-- Exercise objective --
The listing below holds a line with "Terms and Conditions (206, 2240)" and a line with "View All (367, 1053)". Reproduce those two lines exactly, plus everything between them.

-- Records provided --
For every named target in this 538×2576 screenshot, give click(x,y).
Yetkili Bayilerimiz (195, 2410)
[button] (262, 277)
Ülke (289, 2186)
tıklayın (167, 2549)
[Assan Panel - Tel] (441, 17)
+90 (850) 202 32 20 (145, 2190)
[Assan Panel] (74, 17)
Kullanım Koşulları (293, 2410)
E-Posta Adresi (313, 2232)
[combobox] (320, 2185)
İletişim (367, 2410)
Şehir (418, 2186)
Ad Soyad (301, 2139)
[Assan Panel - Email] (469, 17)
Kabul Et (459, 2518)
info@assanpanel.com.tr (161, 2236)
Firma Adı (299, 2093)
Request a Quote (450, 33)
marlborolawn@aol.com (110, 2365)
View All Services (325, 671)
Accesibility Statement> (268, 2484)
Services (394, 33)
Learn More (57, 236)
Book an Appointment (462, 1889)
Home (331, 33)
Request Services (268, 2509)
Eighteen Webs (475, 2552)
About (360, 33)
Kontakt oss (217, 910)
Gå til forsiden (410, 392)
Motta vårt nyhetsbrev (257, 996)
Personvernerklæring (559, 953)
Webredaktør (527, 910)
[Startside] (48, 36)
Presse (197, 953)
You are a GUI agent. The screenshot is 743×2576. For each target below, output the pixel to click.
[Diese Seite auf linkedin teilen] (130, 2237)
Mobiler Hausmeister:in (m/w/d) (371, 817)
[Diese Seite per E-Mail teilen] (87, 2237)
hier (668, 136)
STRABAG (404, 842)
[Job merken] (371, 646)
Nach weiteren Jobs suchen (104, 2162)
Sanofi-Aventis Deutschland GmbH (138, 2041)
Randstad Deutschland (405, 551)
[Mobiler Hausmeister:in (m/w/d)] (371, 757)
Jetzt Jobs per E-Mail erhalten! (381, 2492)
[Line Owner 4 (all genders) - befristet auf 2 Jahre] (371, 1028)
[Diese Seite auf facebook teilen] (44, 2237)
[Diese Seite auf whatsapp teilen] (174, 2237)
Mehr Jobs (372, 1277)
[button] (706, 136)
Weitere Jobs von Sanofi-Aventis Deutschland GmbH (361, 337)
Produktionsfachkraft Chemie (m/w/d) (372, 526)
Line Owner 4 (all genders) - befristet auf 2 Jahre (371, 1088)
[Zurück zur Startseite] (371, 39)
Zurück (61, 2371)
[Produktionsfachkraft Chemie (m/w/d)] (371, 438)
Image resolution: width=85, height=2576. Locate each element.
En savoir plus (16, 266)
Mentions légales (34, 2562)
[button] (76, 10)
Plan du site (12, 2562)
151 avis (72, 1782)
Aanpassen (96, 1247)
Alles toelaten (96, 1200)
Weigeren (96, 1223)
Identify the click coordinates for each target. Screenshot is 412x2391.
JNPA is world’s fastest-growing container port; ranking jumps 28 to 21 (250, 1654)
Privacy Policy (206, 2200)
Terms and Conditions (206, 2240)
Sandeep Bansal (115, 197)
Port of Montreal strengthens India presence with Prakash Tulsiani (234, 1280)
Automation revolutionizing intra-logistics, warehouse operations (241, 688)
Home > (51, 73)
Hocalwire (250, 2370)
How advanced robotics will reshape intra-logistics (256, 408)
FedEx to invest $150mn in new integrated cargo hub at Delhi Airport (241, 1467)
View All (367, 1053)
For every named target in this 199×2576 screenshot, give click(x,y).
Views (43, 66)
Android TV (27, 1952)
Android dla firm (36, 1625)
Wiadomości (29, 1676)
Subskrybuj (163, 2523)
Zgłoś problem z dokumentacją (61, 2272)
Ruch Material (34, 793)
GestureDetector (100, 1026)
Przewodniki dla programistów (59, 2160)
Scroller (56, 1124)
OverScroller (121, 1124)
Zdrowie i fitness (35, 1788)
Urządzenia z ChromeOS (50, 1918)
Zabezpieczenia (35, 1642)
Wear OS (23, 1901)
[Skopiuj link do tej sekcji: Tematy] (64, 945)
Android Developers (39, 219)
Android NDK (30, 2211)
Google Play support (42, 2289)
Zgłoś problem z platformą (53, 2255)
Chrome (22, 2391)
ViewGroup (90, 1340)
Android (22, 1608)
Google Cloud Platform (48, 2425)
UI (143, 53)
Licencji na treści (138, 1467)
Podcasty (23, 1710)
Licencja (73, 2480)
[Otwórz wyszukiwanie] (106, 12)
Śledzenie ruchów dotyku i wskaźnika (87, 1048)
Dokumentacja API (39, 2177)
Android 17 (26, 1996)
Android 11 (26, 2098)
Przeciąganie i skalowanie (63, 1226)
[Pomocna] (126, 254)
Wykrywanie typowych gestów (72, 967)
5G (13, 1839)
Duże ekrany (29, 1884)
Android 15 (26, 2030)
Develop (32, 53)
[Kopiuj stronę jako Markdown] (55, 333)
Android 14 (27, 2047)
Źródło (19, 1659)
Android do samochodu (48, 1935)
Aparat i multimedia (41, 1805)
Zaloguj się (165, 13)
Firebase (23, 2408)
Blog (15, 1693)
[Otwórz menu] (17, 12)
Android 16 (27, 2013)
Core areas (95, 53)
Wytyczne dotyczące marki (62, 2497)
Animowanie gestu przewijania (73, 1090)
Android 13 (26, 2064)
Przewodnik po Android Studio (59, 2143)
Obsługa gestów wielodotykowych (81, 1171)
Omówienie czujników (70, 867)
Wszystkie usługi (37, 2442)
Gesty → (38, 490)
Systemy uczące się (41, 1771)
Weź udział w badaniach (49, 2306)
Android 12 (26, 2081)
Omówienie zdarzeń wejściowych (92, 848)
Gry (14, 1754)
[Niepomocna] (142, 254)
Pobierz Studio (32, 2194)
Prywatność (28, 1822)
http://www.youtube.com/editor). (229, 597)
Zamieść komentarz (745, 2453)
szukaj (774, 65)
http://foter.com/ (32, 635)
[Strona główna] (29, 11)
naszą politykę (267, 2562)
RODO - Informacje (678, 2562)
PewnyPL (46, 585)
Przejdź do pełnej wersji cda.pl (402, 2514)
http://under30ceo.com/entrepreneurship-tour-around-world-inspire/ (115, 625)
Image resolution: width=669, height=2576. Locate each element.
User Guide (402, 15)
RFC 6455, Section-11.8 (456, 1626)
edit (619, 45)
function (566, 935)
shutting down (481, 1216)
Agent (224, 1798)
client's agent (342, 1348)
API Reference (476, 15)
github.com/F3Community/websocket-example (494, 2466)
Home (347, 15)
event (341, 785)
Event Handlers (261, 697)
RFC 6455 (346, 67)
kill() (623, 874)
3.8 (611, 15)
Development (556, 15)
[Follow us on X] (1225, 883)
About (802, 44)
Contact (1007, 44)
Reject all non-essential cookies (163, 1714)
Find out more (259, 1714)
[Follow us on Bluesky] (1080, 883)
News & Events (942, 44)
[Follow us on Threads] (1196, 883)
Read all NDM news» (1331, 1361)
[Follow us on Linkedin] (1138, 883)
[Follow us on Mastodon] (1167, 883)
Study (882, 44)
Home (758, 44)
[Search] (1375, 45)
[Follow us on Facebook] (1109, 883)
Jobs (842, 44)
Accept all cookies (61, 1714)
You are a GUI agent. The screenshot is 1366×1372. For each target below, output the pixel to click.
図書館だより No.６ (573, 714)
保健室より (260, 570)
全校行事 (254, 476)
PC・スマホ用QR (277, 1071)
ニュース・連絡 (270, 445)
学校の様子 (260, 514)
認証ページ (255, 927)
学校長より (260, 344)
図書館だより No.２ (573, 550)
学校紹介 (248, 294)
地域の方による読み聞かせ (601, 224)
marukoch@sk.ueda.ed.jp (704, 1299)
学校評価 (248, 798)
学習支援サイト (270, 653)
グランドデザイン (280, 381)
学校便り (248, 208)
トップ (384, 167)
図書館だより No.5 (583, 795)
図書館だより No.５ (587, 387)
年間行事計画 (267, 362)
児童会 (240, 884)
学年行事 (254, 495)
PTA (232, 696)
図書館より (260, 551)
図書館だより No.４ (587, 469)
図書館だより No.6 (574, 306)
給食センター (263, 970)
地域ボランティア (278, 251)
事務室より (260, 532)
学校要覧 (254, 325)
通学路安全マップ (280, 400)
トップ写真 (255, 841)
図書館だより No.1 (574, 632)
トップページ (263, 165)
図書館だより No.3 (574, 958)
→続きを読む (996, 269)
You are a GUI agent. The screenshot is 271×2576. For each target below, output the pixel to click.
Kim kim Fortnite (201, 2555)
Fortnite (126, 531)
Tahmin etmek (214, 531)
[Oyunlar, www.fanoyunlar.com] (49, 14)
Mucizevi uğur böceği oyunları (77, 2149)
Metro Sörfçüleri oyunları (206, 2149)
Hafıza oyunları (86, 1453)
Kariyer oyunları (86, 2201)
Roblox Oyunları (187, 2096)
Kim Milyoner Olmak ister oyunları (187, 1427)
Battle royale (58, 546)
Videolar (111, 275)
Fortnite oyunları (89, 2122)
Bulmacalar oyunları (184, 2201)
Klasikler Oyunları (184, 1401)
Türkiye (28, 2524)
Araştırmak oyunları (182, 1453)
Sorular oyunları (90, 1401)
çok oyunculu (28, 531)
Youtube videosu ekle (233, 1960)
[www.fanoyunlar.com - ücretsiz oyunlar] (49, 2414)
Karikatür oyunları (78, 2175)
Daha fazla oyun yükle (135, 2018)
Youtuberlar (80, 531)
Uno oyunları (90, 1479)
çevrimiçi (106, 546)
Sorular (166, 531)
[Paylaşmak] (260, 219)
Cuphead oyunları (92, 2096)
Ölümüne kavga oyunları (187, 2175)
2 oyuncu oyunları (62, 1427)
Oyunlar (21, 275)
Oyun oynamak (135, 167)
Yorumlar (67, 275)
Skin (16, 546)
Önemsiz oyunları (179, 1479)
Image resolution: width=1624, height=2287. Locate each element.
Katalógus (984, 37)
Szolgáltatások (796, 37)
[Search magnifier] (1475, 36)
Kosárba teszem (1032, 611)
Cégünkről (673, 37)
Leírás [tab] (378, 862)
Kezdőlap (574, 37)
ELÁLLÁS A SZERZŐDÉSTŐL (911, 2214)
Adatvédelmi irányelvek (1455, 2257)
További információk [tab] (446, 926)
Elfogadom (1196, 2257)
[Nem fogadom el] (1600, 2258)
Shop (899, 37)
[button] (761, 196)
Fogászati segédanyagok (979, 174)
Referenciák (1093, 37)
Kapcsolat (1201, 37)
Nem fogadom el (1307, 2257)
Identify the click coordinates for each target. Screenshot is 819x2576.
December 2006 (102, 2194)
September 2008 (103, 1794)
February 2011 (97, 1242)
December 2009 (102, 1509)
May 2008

-- Answer to the problem --
Terms and Conditions (206, 2240)
Sandeep Bansal (115, 197)
Port of Montreal strengthens India presence with Prakash Tulsiani (234, 1280)
Automation revolutionizing intra-logistics, warehouse operations (241, 688)
Home > (51, 73)
Hocalwire (250, 2370)
How advanced robotics will reshape intra-logistics (256, 408)
FedEx to invest $150mn in new integrated cargo hub at Delhi Airport (241, 1467)
View All (367, 1053)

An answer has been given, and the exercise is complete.